Algumas semanas se passaram. Desde aquele dia, não deixava de encarar a janela do apartamento ao lado, onde a garota continuava pintando as paredes. Quando ela terminou, na primeira vez, pensei que fosse parar. Mas, uma semana depois, ela já estava pintando de branco e repintando com outra coisa novamente. E, dessa forma, o tempo passou. Suas pinturas duravam por, no máximo, duas semanas. O quarto ia ficando mais cheio, com uma mesa, papéis, caixas e vários potes de tinta. Algumas vezes, ela pendurava aventais ou papéis na janela.

Quanto mais observava, mais curioso com aquilo eu ficava. Porque pintar apenas para desfazer tudo alguns dias depois? E, então, mudar novamente com algum novo desenho. Se ela tinha papéis, porque não parava de desenhar nas paredes? Será que ela nunca estava satisfeita?

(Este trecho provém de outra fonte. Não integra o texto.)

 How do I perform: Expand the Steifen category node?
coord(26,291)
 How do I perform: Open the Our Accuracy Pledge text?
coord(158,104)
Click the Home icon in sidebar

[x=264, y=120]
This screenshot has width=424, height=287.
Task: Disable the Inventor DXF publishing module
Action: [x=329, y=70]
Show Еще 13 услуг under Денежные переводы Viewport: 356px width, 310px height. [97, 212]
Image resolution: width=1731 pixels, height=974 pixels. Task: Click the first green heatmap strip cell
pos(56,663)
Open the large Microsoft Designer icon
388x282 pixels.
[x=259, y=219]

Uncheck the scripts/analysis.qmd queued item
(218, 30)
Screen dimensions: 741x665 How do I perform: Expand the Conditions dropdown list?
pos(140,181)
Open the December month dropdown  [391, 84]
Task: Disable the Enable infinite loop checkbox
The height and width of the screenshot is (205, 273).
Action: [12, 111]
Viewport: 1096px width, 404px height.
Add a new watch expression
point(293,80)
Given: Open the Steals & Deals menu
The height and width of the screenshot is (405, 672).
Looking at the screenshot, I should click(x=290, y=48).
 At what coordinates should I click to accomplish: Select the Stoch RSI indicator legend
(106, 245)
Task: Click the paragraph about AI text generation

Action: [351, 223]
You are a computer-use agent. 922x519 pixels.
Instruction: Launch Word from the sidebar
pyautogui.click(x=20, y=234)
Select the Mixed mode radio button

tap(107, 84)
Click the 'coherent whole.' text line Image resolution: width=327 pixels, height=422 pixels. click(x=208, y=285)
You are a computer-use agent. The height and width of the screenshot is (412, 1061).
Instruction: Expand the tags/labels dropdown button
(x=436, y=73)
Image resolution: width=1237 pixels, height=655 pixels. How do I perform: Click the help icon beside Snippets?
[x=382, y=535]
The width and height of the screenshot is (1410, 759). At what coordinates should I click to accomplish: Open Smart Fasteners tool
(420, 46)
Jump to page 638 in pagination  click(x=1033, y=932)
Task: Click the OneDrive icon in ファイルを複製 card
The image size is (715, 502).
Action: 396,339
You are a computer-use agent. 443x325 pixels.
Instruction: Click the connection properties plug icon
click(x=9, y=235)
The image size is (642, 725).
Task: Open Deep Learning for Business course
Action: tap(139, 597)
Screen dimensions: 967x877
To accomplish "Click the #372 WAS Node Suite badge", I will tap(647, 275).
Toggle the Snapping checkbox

Claro, de onde eu estava, não podia ver com detalhes o que ela fazia. Mas, mesmo assim, não podia negar que ela era muito talentosa e suas pinturas eram maravilhosas. Qual seria o problema que a fazia desmanchar o que tinha feito? Queria uma oportunidade de interagir com a vizinha, mas não fazia ideia de como fazer isso sem parecer um maluco.

"Gabriel, você devia cuidar da sua própria vida." —dizia para mim mesmo, em vão.

Estava tentando focar no caderno em minha frente, já que precisava fazer um trabalho de literatura, quando a ideia me invadiu — estúpida e que provavelmente daria errado. Mas não pensei demais antes de arrancar uma folha com força.